_Required work_:
Print nothing but the lines below starting at the line that holds "This screenshot has width=1300, height=713." and ending at the line that holds "Task: Select asset tag #86 on the map", including both, each exactly as written.

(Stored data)
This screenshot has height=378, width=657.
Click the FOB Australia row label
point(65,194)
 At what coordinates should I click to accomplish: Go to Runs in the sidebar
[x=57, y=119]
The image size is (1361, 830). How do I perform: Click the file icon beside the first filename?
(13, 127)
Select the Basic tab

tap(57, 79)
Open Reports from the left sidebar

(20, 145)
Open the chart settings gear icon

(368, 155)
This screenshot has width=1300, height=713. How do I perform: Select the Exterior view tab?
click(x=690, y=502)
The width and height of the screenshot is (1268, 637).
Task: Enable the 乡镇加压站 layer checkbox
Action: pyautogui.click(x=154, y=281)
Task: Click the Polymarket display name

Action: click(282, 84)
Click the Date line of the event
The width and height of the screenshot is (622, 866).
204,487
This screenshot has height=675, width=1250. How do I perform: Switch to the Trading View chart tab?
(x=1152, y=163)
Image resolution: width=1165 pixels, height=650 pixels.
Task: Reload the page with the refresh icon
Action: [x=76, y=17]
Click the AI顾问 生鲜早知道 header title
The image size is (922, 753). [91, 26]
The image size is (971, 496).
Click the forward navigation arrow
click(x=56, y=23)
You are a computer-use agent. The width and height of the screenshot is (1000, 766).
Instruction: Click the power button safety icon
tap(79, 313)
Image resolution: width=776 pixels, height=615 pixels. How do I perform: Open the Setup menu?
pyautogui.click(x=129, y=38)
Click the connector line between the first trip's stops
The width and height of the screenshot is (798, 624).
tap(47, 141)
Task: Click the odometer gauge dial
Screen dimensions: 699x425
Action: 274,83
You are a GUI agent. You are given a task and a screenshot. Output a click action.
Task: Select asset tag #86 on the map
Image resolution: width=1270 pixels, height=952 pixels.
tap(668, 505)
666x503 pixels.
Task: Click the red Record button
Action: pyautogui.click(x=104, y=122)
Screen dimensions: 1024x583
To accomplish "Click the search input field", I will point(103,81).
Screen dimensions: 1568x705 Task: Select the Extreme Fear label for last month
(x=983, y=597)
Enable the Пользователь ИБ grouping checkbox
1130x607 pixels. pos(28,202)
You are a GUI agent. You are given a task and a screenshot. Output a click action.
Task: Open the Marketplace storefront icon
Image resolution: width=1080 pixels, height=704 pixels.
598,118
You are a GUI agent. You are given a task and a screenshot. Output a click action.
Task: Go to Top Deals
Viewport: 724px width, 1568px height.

_Exercise answer_:
This screenshot has width=1300, height=713. How do I perform: Select the Exterior view tab?
click(x=690, y=502)
The width and height of the screenshot is (1268, 637).
Task: Enable the 乡镇加压站 layer checkbox
Action: pyautogui.click(x=154, y=281)
Task: Click the Polymarket display name

Action: click(282, 84)
Click the Date line of the event
The width and height of the screenshot is (622, 866).
204,487
This screenshot has height=675, width=1250. How do I perform: Switch to the Trading View chart tab?
(x=1152, y=163)
Image resolution: width=1165 pixels, height=650 pixels.
Task: Reload the page with the refresh icon
Action: [x=76, y=17]
Click the AI顾问 生鲜早知道 header title
The image size is (922, 753). [91, 26]
The image size is (971, 496).
Click the forward navigation arrow
click(x=56, y=23)
You are a computer-use agent. The width and height of the screenshot is (1000, 766).
Instruction: Click the power button safety icon
tap(79, 313)
Image resolution: width=776 pixels, height=615 pixels. How do I perform: Open the Setup menu?
pyautogui.click(x=129, y=38)
Click the connector line between the first trip's stops
The width and height of the screenshot is (798, 624).
tap(47, 141)
Task: Click the odometer gauge dial
Screen dimensions: 699x425
Action: 274,83
You are a GUI agent. You are given a task and a screenshot. Output a click action.
Task: Select asset tag #86 on the map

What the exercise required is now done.